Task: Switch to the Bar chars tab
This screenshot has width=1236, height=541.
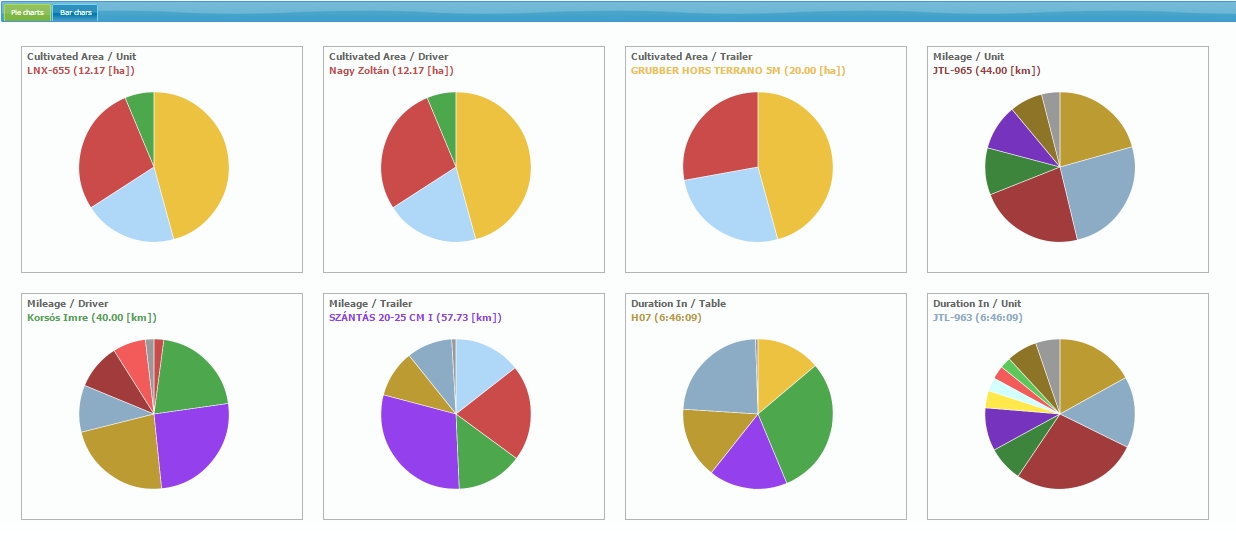Action: [75, 12]
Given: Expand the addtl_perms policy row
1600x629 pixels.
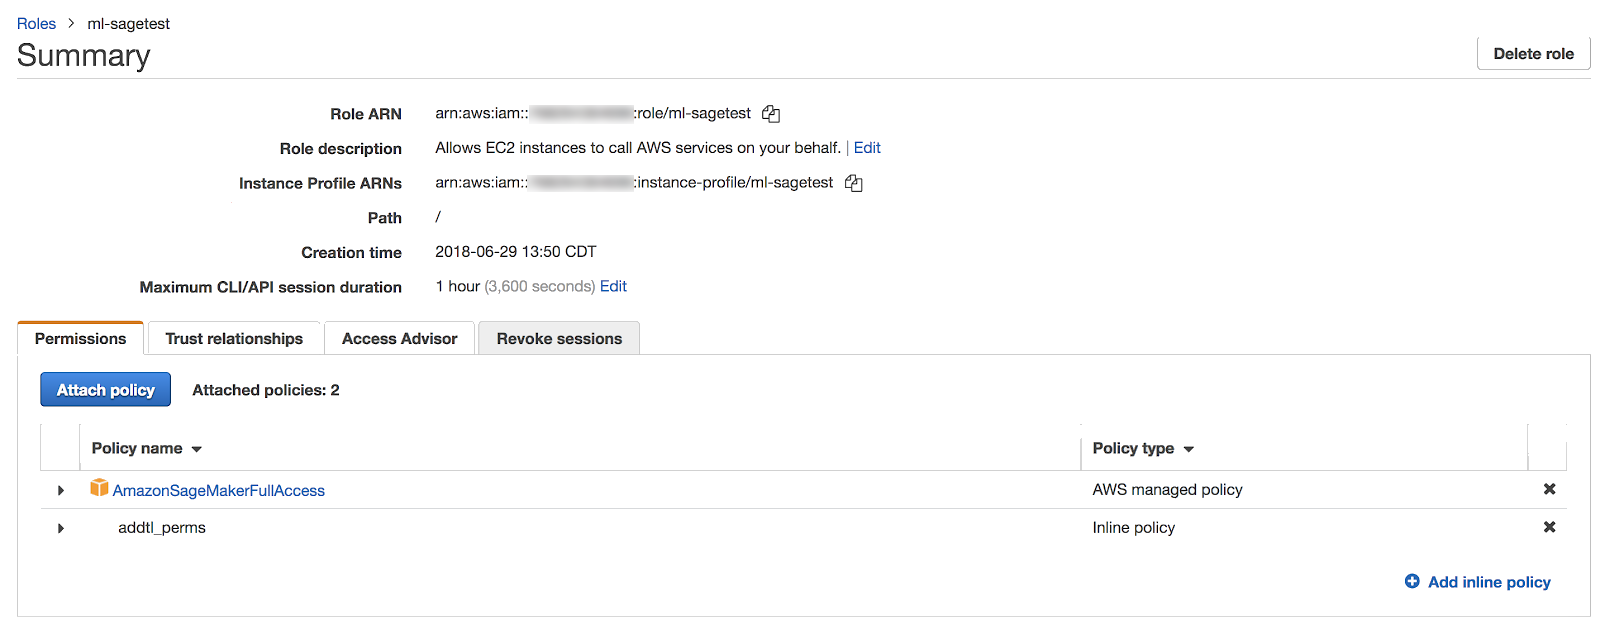Looking at the screenshot, I should (61, 528).
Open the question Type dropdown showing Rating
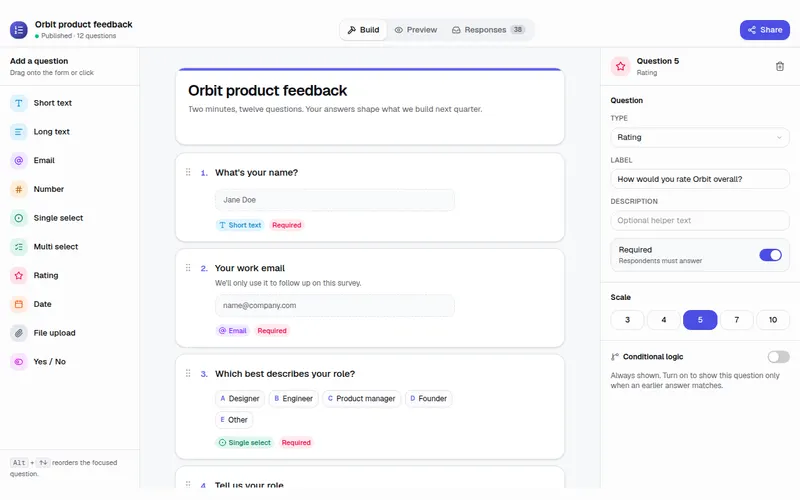This screenshot has width=800, height=500. (x=699, y=137)
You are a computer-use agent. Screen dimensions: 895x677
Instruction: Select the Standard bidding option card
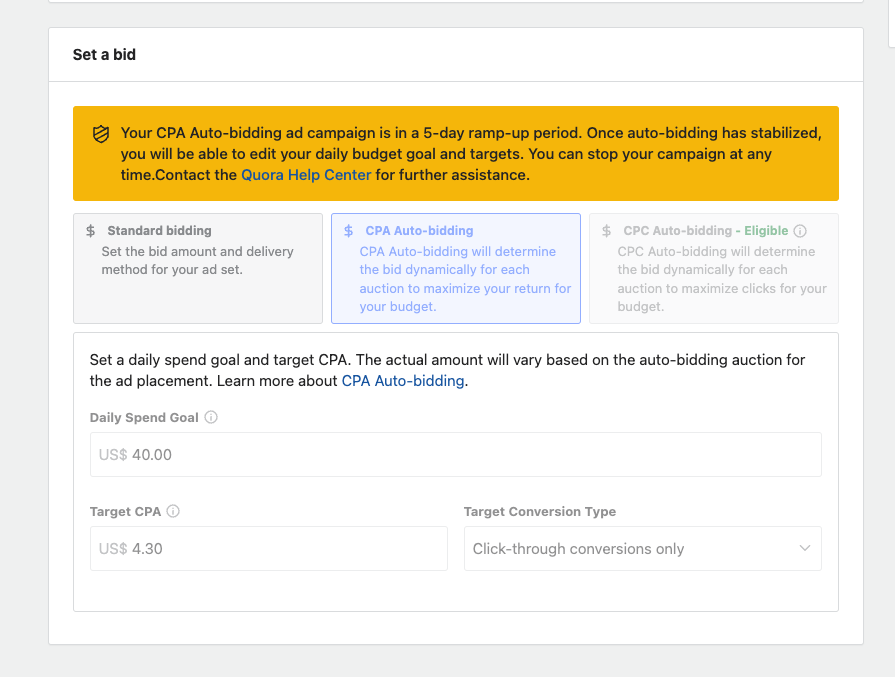pos(198,268)
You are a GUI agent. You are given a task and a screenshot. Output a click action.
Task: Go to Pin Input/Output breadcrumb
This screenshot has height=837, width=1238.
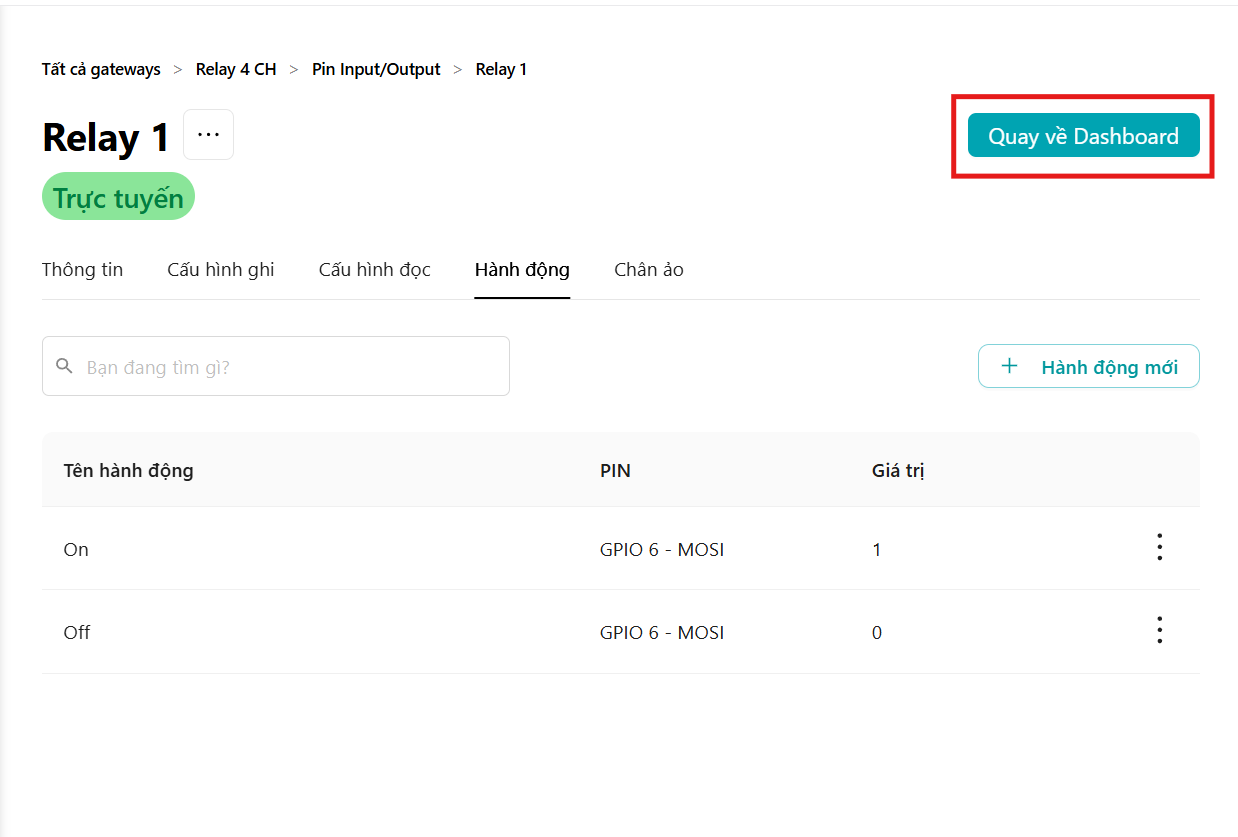(376, 70)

——

Say how many lines in this material hold "Output", and say nothing else.

2